» **Problem to work on**: All of the entries must be reproduced exactly, with no images carried over.

» **Data records**:
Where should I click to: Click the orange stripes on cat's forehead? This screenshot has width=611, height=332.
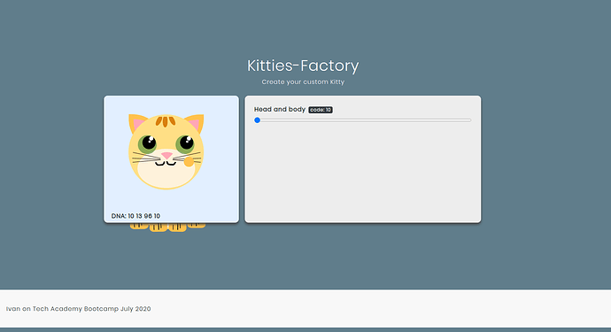166,121
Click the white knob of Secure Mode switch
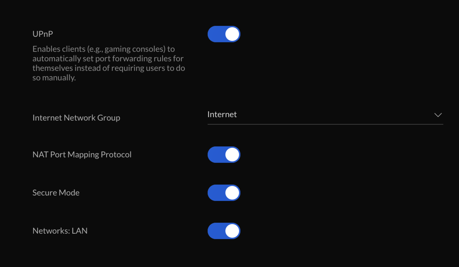The image size is (459, 267). (x=232, y=193)
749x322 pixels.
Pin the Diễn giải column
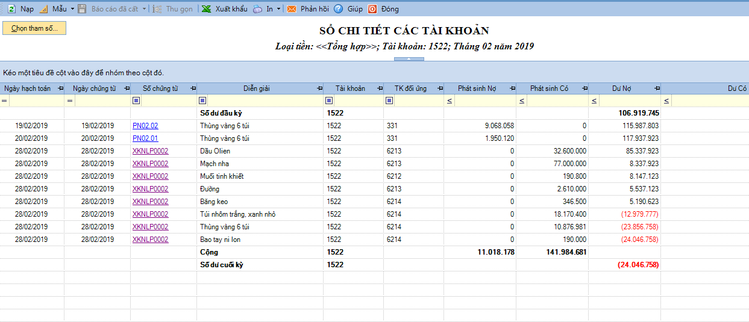coord(319,88)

» **Reply**:
Where should I click to: Click the orange stripes on cat's forehead? This screenshot has width=611, height=332.
166,121
Click the white knob of Secure Mode switch
The image size is (459, 267). (x=232, y=193)
749x322 pixels.
Pin the Diễn giải column
coord(319,88)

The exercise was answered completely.